TASK BRIEF: Would you retype, word for word, the line with "The width and height of the screenshot is (1024, 575)." and each line after it to the end of the entries below, leaving the pictures out?

---- EXTRACTED DATA

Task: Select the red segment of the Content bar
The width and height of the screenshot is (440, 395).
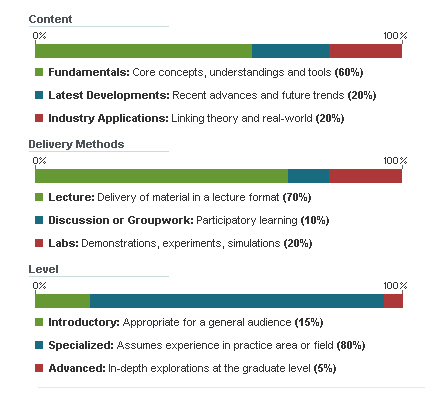Action: point(365,51)
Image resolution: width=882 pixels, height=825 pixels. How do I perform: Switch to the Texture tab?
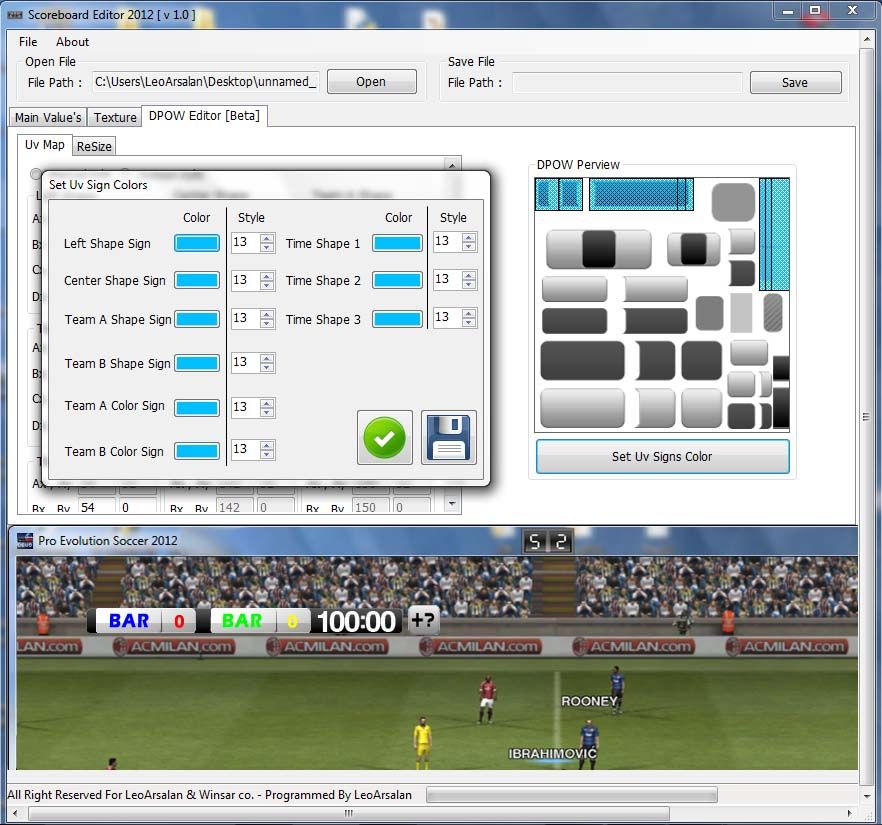115,117
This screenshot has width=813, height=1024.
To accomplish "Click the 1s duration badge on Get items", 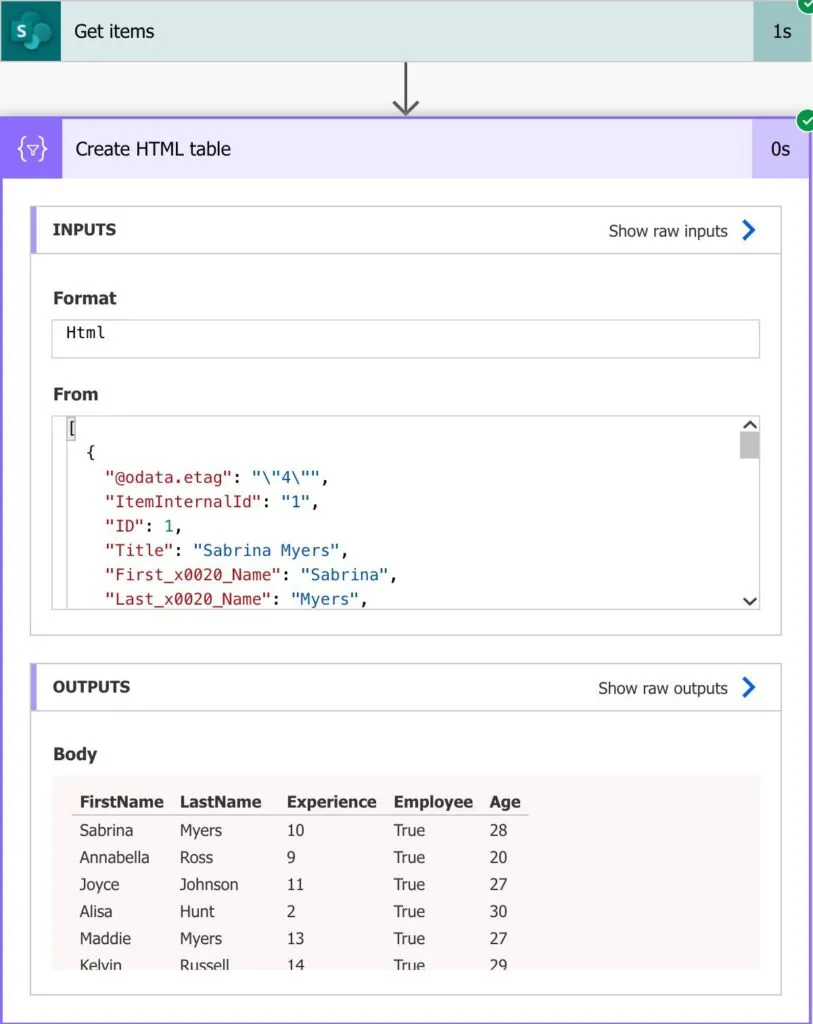I will (x=781, y=31).
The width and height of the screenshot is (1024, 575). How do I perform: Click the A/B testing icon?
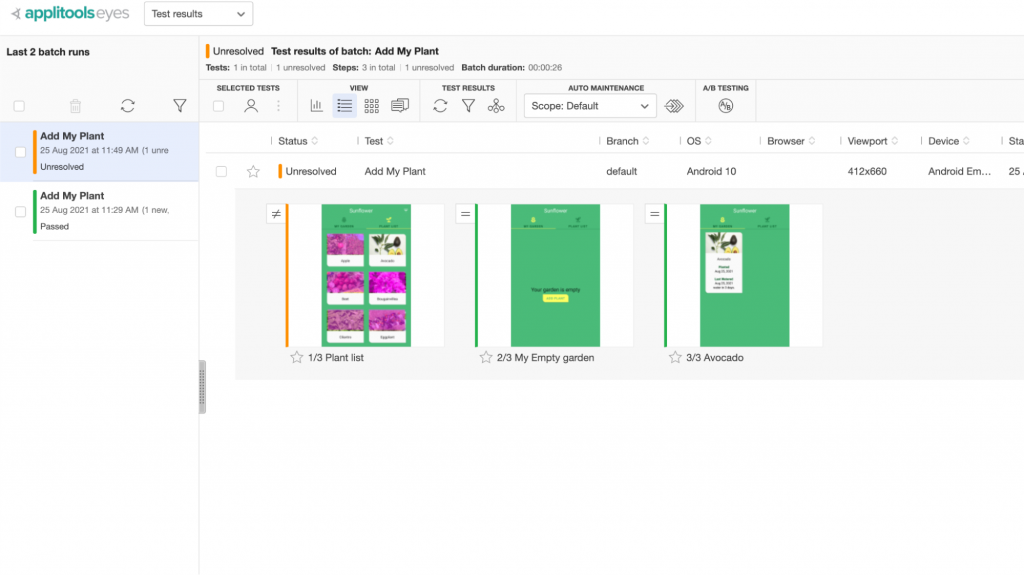(726, 106)
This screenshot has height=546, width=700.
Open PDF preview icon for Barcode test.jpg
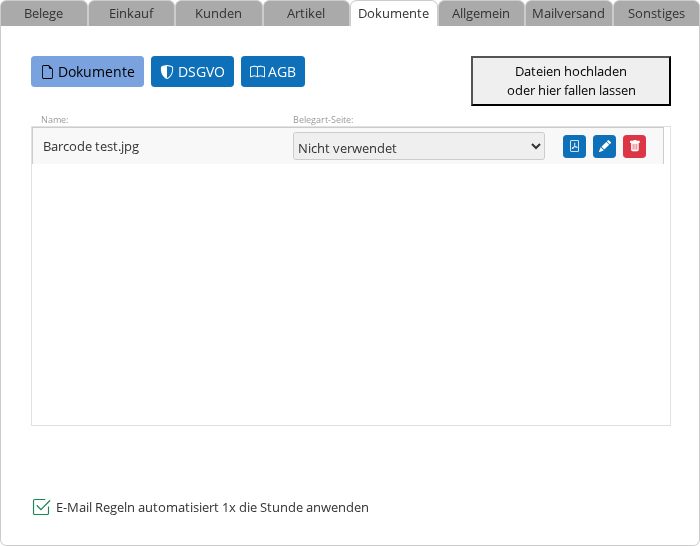point(574,147)
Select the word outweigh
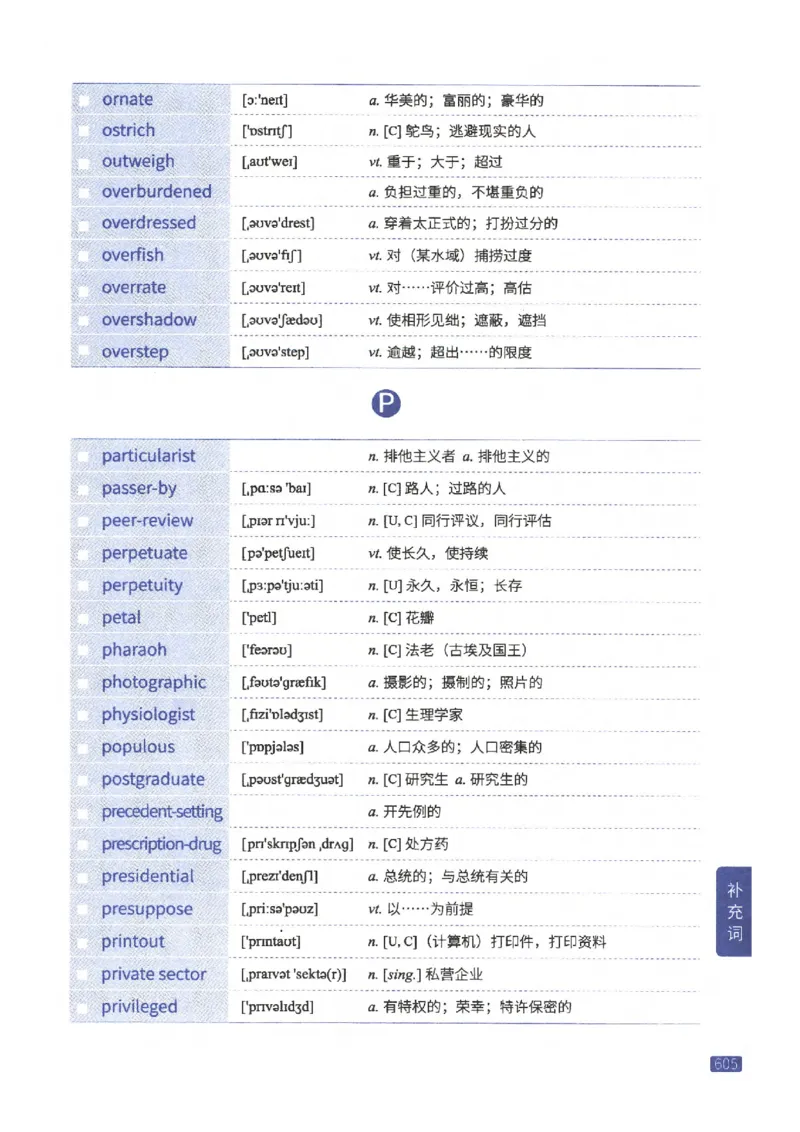This screenshot has height=1132, width=800. (139, 161)
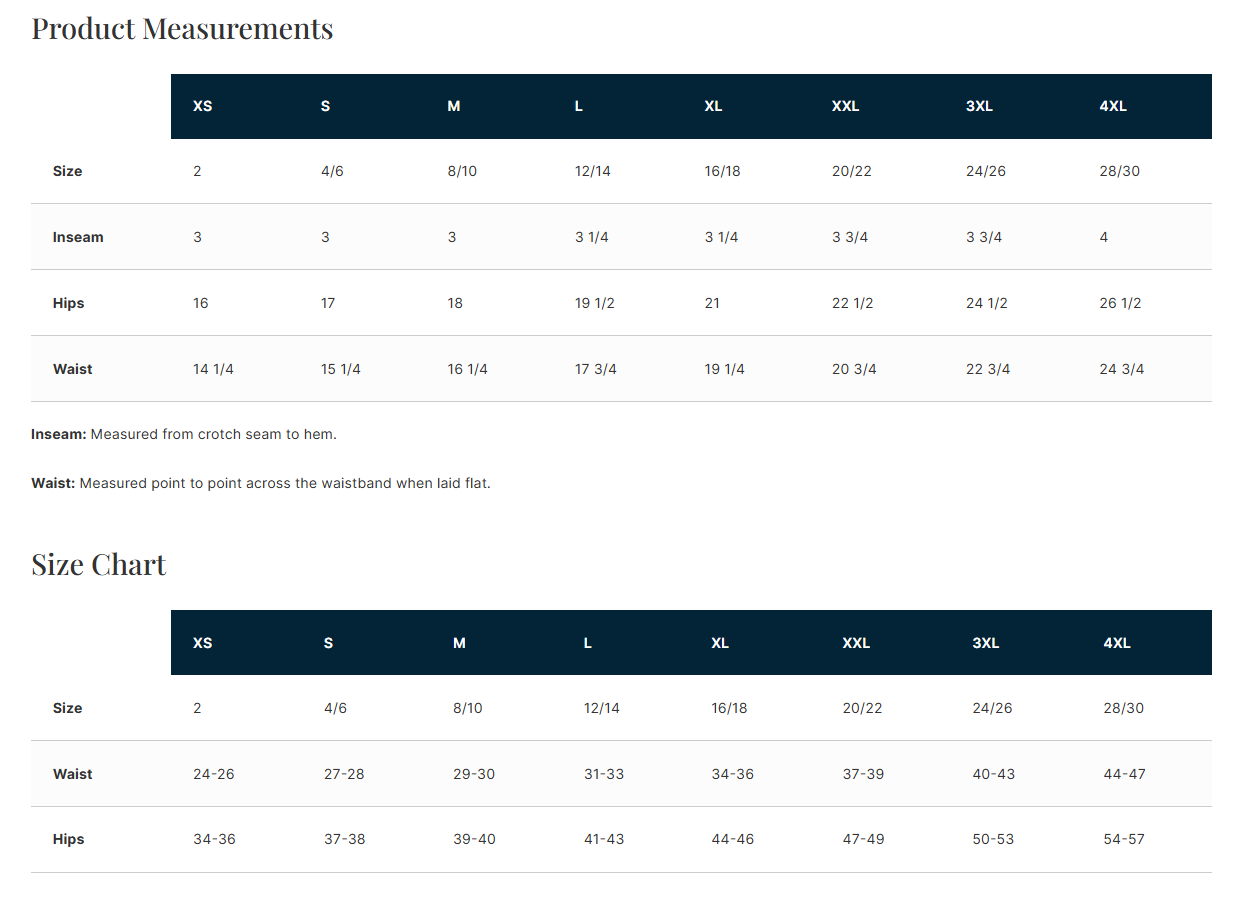Click the 37-39 waist range cell
Viewport: 1238px width, 897px height.
coord(863,774)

--------

OUTPUT FOR THIS TASK:
The width and height of the screenshot is (1024, 575). How do I perform: Click the A/B testing icon?
(726, 106)
This screenshot has height=546, width=700.
Open PDF preview icon for Barcode test.jpg
point(574,147)
Select the word outweigh
This screenshot has height=1132, width=800. (139, 161)
Click the 37-39 waist range cell
Viewport: 1238px width, 897px height.
coord(863,774)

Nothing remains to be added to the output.